PostgreSQL
SQL vs NoSQL Databases
When you decide to build an application that stores data, one of the very first decisions you make is: SQL or NoSQL? Both are legitimate, widely-used approaches — but they solve different problems. This lesson explains both clearly, shows you exactly how they differ, and helps you understand when to use each one. By the end you will have a solid, confident answer to this question.
Two Approaches to Storing Data
Over decades of building software, engineers developed two main philosophies for how to store and organise data. The first approach — SQL — organises everything into structured tables with strict rules. The second approach — NoSQL — stores data in flexible formats with fewer restrictions. Neither one is universally better. Each one fits certain situations better than the other.

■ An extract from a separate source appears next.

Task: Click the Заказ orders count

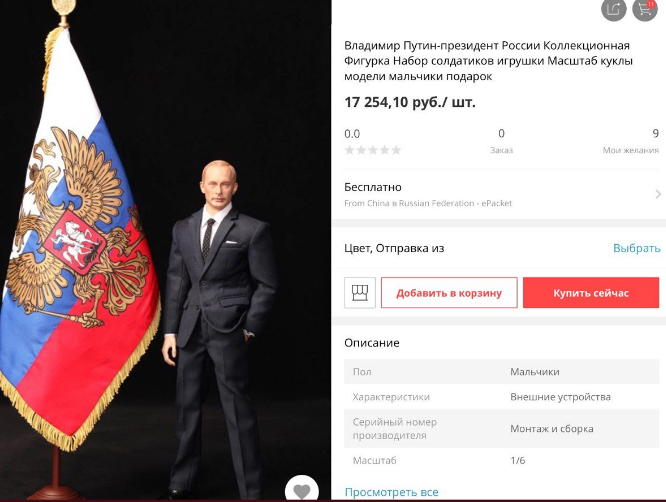Action: 501,141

SQL Databases — Structured and Relational
SQL databases are also called Relational Databases. They store data in tables — rows and columns — exactly like you learned in Lesson 1. Every table has a fixed structure called a schema that defines exactly which columns exist and what type of data each column holds. You cannot add a row that does not fit that structure.
SQL databases are built around relationships — tables link to each other using primary keys and foreign keys. You can combine data from multiple tables in a single query. They are also built around ACID — a set of rules that guarantee your data is always accurate and safe, even when things go wrong (you will learn about ACID in detail in Lesson 37).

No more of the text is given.